---------- INFORMATION ----------

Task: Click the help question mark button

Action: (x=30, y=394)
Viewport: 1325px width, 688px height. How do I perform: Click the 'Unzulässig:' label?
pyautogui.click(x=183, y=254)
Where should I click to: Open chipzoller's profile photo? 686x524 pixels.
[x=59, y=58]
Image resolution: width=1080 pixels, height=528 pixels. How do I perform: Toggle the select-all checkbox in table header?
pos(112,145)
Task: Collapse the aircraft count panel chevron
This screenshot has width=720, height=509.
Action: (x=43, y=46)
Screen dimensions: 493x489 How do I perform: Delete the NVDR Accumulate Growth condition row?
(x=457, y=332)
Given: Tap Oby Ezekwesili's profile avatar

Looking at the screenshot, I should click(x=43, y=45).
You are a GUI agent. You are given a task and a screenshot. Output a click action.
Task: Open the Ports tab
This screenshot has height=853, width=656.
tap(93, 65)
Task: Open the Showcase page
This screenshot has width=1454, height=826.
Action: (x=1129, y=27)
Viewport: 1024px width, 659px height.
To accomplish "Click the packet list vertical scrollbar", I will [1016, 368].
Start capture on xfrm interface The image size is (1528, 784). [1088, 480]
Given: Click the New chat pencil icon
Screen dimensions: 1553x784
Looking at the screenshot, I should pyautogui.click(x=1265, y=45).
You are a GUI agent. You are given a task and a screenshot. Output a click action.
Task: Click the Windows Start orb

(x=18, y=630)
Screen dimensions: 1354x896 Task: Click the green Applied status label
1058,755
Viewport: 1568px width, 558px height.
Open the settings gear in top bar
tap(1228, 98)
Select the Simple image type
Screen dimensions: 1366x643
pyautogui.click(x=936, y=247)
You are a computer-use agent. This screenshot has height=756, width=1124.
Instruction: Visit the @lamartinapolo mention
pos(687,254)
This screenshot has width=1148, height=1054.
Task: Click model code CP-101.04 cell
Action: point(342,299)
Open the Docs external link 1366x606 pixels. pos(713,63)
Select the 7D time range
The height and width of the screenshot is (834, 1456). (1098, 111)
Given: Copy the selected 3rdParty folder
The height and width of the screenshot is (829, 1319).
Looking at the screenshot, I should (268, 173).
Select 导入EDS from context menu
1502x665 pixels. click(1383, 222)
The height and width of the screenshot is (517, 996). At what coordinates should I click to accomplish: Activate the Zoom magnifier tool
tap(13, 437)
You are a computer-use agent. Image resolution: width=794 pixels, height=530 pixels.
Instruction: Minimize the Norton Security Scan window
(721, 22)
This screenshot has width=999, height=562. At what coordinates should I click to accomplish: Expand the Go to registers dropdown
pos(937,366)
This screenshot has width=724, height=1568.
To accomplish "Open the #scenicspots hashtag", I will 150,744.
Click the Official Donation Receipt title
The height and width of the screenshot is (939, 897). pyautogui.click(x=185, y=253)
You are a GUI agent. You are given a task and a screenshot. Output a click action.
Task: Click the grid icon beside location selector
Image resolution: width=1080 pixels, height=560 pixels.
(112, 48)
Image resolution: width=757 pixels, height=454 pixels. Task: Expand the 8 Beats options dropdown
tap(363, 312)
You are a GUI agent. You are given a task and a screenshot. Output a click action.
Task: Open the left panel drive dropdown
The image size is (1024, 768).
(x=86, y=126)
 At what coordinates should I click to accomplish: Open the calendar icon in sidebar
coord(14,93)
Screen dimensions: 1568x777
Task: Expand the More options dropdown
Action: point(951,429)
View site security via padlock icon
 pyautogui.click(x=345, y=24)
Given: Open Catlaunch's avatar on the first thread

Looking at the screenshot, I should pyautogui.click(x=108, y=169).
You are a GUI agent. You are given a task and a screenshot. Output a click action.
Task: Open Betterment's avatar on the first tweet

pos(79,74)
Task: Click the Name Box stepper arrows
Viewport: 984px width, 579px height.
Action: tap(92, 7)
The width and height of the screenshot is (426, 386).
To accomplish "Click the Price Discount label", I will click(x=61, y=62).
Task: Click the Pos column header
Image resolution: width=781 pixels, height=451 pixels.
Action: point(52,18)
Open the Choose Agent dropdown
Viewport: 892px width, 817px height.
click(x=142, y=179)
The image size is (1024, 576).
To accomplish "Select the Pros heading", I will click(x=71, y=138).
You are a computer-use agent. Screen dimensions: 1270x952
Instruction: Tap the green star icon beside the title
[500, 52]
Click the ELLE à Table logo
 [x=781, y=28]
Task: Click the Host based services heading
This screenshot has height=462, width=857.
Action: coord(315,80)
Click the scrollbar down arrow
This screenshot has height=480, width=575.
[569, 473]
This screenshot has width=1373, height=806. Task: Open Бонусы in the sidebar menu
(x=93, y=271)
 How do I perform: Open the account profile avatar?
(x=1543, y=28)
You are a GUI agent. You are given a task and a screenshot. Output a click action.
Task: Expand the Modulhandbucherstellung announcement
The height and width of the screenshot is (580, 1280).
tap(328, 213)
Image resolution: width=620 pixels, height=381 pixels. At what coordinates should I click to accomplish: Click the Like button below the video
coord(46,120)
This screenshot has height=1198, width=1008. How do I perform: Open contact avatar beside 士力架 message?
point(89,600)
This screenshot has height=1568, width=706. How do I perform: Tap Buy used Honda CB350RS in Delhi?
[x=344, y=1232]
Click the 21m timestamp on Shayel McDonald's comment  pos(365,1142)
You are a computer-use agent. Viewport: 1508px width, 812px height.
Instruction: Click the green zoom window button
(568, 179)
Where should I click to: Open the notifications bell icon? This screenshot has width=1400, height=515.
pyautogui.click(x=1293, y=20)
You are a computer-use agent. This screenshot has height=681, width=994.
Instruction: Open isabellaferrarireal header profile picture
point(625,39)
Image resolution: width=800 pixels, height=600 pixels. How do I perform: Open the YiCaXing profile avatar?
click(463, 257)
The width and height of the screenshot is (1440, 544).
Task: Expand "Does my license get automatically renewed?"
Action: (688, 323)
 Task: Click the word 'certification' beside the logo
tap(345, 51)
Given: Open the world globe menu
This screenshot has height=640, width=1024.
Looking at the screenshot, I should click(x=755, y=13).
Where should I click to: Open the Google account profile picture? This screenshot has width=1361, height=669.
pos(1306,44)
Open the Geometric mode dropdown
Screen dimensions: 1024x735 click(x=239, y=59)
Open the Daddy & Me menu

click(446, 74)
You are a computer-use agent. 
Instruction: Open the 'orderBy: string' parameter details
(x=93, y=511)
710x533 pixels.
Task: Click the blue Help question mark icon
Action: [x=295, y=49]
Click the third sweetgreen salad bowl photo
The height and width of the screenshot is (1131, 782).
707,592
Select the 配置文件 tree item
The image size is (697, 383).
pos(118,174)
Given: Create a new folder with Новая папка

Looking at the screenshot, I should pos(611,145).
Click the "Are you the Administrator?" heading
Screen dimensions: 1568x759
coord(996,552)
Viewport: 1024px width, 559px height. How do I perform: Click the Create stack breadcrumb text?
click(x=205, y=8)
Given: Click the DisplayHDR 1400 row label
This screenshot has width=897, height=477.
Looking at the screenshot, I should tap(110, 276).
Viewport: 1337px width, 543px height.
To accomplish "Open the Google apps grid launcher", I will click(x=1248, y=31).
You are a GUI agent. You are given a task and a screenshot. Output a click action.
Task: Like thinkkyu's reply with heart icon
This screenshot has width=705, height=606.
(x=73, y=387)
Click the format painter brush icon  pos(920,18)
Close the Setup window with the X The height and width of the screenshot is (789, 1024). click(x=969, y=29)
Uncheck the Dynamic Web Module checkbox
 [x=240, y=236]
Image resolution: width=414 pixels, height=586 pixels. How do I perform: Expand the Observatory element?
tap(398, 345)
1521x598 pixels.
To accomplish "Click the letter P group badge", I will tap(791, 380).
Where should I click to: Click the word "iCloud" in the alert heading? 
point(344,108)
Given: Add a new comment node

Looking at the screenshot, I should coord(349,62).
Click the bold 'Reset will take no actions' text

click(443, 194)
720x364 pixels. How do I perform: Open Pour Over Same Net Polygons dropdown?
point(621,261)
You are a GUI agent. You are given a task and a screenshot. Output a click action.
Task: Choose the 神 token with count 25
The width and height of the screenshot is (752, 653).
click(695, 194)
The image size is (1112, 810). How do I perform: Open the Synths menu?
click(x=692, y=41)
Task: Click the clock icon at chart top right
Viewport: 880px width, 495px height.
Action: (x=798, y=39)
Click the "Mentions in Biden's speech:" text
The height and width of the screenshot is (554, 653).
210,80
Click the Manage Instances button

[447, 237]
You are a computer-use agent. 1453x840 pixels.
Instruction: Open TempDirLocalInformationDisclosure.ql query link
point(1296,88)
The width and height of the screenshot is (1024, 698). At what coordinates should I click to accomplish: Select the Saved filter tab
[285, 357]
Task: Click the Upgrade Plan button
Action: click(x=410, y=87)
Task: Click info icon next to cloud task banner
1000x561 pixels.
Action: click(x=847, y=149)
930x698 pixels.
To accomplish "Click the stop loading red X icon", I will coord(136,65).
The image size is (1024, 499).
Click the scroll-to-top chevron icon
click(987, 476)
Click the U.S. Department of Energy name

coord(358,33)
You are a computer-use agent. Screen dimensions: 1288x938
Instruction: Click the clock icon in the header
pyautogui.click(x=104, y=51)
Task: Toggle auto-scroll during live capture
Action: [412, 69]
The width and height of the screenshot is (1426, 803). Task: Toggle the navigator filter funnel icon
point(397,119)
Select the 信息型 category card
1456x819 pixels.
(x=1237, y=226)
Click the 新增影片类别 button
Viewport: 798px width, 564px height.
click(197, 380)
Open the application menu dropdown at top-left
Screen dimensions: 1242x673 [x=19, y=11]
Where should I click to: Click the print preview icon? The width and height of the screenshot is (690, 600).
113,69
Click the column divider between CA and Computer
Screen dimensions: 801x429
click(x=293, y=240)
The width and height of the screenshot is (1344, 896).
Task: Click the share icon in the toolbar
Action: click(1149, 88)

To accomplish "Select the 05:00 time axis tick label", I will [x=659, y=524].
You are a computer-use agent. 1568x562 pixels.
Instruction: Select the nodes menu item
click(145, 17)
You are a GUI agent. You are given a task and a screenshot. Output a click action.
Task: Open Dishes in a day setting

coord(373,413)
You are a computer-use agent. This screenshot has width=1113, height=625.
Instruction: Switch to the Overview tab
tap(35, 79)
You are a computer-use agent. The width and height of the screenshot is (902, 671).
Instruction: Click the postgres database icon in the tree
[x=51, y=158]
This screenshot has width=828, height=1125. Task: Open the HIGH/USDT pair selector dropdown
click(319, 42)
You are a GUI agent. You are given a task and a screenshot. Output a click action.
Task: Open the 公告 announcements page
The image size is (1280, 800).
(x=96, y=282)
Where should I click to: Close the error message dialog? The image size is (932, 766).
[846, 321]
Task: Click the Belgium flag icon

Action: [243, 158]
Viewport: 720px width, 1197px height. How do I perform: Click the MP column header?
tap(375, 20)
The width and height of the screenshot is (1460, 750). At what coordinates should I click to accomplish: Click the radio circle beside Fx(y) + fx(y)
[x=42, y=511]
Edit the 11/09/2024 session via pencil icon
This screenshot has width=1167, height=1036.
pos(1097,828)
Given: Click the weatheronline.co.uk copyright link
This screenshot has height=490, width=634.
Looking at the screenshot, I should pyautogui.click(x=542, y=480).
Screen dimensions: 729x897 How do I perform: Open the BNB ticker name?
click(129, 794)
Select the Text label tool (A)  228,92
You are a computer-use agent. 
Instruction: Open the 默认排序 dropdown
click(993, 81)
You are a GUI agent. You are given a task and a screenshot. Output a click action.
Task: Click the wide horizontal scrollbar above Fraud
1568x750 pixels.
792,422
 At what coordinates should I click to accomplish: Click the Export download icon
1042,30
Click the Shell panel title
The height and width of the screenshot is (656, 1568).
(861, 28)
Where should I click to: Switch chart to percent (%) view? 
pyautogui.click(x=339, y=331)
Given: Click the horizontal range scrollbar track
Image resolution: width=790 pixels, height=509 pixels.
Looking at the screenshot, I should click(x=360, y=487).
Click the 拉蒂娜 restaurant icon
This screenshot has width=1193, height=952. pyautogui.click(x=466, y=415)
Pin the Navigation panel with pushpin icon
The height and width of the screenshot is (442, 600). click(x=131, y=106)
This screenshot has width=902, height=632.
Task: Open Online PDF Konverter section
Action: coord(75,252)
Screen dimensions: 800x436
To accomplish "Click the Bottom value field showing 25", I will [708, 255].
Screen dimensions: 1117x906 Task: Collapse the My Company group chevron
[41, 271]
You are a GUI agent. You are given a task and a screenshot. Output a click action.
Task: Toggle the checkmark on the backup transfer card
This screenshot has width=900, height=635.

----------

> _REQUIRED WORK_
Answer with one number only: how many lines above contain the word "horizontal".

> _YOUR RESPONSE_
2